- [Source extract]
+ + + + +
Although no one was going to win or lose such a contest, 2005 has shown a balance of forces unimaginable in the previous history of the G8. After George W Bush and Iraq, neo-liberalism is badly in need of song-power. Given the opportunity, people are voting against it, as in the foundation-country of modern times, the Netherlands; or determinedly opting out, as in Great Britain [modernity’s number two]. The 1989 enchantment-meter is plunging, and the Gleneagles control-room could do little to conceal this: it was no longer enough to half-heartedly join in Live 8’s warm-up choruses.

 

A new political arena

Then came the London explosions: a lifeline to exploiters of all lands, who dread “peace” [i.e. democracy] far more than war. On 8 July they woke up feeling safer, not more scared. This was a world they can count on. “Terrorism” restores healing tensions, fosters recompositions of national willpower, causes first things to be put first [e.g. identity cards], and brings indefinite postponement of wimpish tunes about unmerited poverty, reforms and rights. “Cool it!” is the coded message: equal-temperature malcontents, get back in line while more policemen are recruited. 

 

This won’t last long. Nobody should be carried away by it. But the shock may also serve to focus the minds of democrats — along the lines so forcefully proposed by George Soros in his contribution to openDemocracy’s debate [“Santiago is the next step”, 17 March 2005]. Stand-ins, substitutes and soulful simulacra are no longer enough, whether in tune or tone-deaf.

 

The Club de Madrid’s international summit on 8-11 March 2005 and the Community of Democracies’ Santiago conference on 28-30 April lead the way towards a direct association of democratic networks and governments, potentially far more important than either G8 or its pop-cultural pressure-groups. This is because they put politics first, and acknowledge that workable democratic practice is the sole genuine enabler of both aid and trade. This is also the “common approach” that will, in the long run, disable terrorist reactions: as Soros put it, the connection is that “the lack of democracy can be a tremendous security threat to all of us”.
+ + + + +
- [Supplied material]

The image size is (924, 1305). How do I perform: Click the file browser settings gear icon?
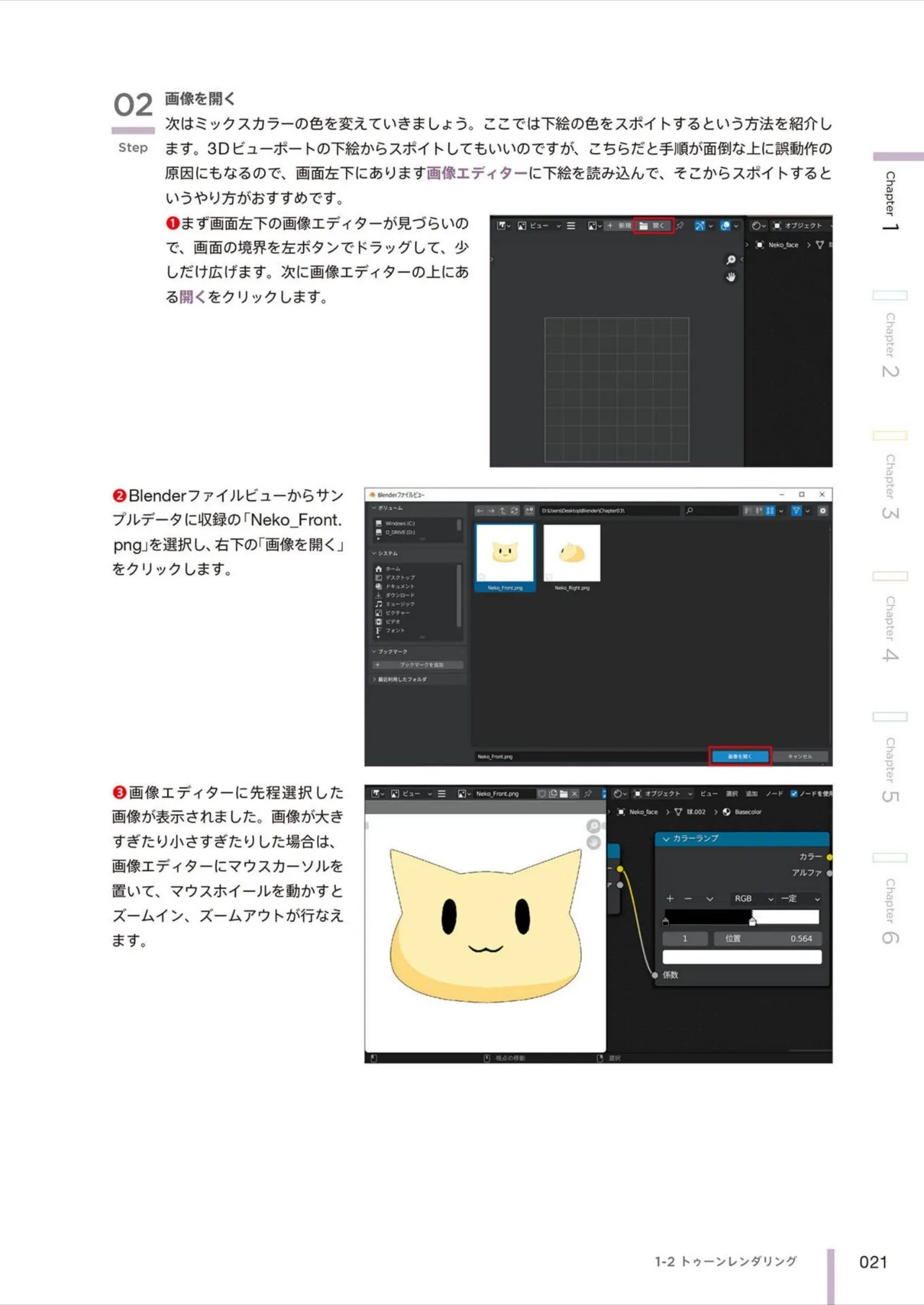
+ + + + +
- [Aim of the exercise]
Continue the essay on the G8, terrorism and democratic networks, starting right after its last sentence.

- [Exercise response]
More than most, George Soros is in a position to understand that connection. His Open Society Institute’s original goal was to foster political democracy in post-communist east-central Europe; however, success there has driven him to recognise the miserable condition of political democracy elsewhere in the world, notably in the United States [see “America after 9/11: victims turned perpetrators”, May 2004] and the United Kingdom. 

 

A supreme irony of history whisked away the emperors’ robes, just as they went on parade. The saviours turned out to be in need, not just of crowns, but of vests and underpants. What had been tolerable under cold-war conditions proved insupportable under globalisation, as much of humankind found itself exposed to free trade without democratic-national protection. 

 

In other words, after Madrid and London democracy is no longer a fine-words principle, or a noble long-range goal. It is, disconcertingly, much more like the sole technology now available for societal survival and humane development. A subterranean reclassification has accompanied the earth-shifts of post-1989, and is still finding its way into different kinds of discourse. 

 

Let’s hope the underground bangs and the bloody remains of “7/7” will help it on its way. There’s a red thread out of them, and it doesn’t lead to Kingdom Come or Baghdad, but to [again in Soros’s words] “modest but constructive operations” around the world, linked to forming a “Democracy Caucus at the United Nations 
 to strengthen the UN’s ability to promote greater respect for human rights and the principles of an open society”.